# Raw data
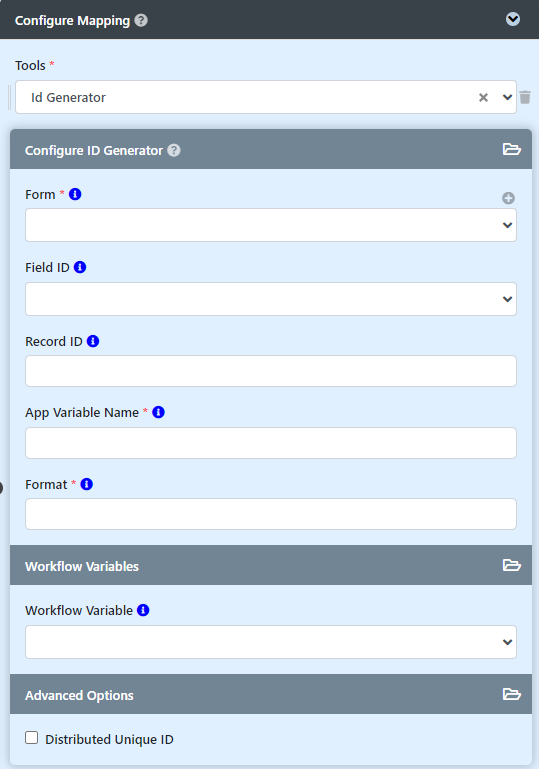Add a new form with plus icon
The width and height of the screenshot is (539, 769).
coord(508,198)
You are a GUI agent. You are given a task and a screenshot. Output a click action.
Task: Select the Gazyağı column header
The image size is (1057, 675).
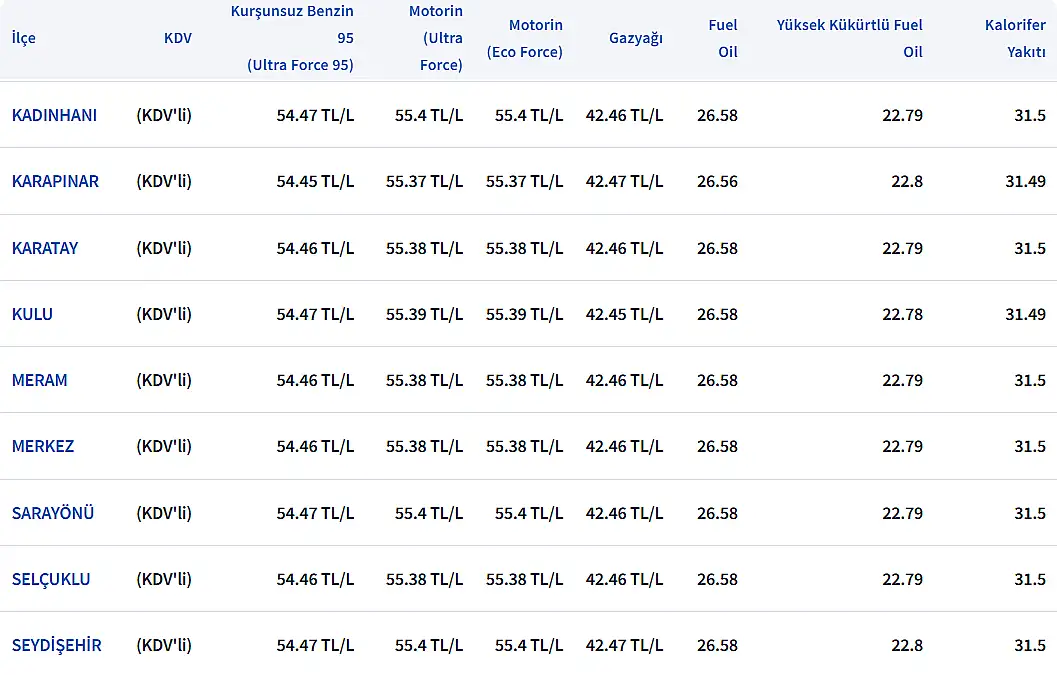point(635,38)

# What is being asked
Reproduce exactly the line containing "You are a GUI" and every line after it in the material above, up to and including the last. Exclude all pictures.

# Answer box
You are a GUI agent. You are given a task and a screenshot. Output a click action.
Task: Select the Gazyağı column header
The image size is (1057, 675).
point(635,38)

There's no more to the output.